1968 : « Pour les Slovaques, Dubček n’est pas un traître »
Mardi 21 août, la plupart des grands médias étrangers ont consacré leur une au 50e anniversaire de l’écrasement du Printemps de Prague, remarquant notamment que les commémorations dans la capitale tchèque ont été émaillées de vives protestations contre le gouvernement du Premier ministre Andrej Babiš, lequel est soutenu par le Parti communiste. Pour le président du Conseil européen Donald Tusk, « le désir de liberté et de démocratie » qu’ont exprimé les citoyens de la Tchécoslovaquie dans les premiers mois de 1968 « a survécu et constitue l'essentiel de ce qui unit l'Europe aujourd'hui ». Quel regard les Tchèques et les Slovaques portent-ils aujourd’hui sur ce rêve d’émancipation au sein du bloc de l’Est qui a tourné au cauchemar ?

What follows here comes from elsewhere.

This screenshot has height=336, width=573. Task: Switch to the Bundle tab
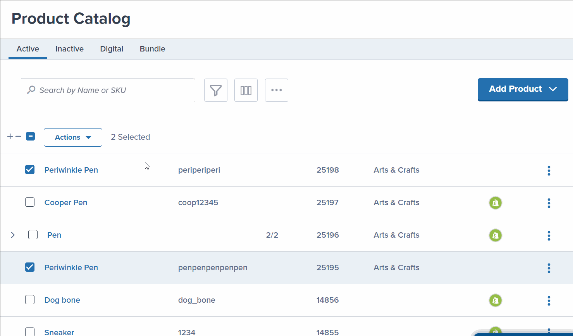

Dans le même temps, un nouveau long-métrage sur Jan Palach est sorti dans les salles et, le soir même, la Télévision publique a diffusé le tout premier film de fiction sur « l’homme du Printemps de Prague », le Slovaque Alexander Dubček. Tourné en coproduction tchéco-slovaque, ce film retrace les grands événements de l’année 1968.
Devenu le premier secrétaire du Parti communiste tchécoslovaque en janvier 1968, Alexander Dubček met en place une politique réformatrice. Il prévoyait notamment la démocratisation progressive du système politique sur une période de dix ans.

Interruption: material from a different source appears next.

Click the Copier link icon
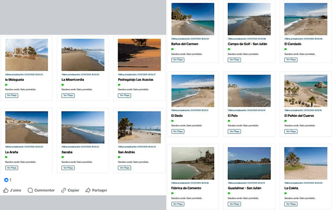 tap(64, 190)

Ce programme de réformes, qui inclut l’abolition de la censure, déplaît fortement au numéro un soviétique de l’époque, Leonid Brejnev, qui déclenche alors, en collaboration avec la Pologne, la Hongrie, la Bulgarie et l’Allemagne de l’Est, « l’Opération Danube », à savoir la plus grande mobilisation militaire en Europe depuis la fin de la Seconde Guerre mondiale : un demi-million de militaires de cinq pays du pacte de Varsovie, dont l’URSS, envahissent la Tchécoslovaquie, afin, prétendument, de sauver le pays d'une « contre-révolution » anticommuniste. Dès le mois de juillet, Brejnev mène pourtant des pourparlers avec Dubček à propos de ses aspirations réformatrices. L’historien Daniel Povolný explique :
« Dubček n’a pas réalisé que les dirigeants de l’Union soviétique, ainsi que les autres pays du Pacte de Varsovie étaient tout à fait sérieux lorsqu’ils évoquaient une possible intervention militaire. Il n’a pas su se comporter d’une manière un peu plus sophistiquée et diplomate avec Brejnev, lorsque celui-ci demandait par exemple un changement au poste des directeurs de la Radio et de la Télévision tchécoslovaques. Ce qui frustrait Brejnev, c’est qu’il lui promettait d’agir, mais qu’au final, il ne tenait pas ses promesses. Je pense que si Dubček avait réalisé certains changements, ne seraient-ce que formels, il aurait gagné du temps. Mais cela ne change rien au fait que tôt ou tard, les autorités soviétiques seraient intervenues. »Inévitable selon les historiens, l’invasion des troupes du Pacte de Varsovie en Tchécoslovaquie est finalement approuvée par Dubček et ses collaborateurs lors de leur séjour forcé à Moscou. Une débâcle qui restera gravée dans les mémoires des citoyens, de même que le fait que l’ancien réformateur Dubcek ait signé, au printemps 1969, la loi dite « de la matraque », qui a notamment permis de réprimer de manière violente les manifestations organisées à l’occasion du premier anniversaire de l’écrasement du Printemps de Prague.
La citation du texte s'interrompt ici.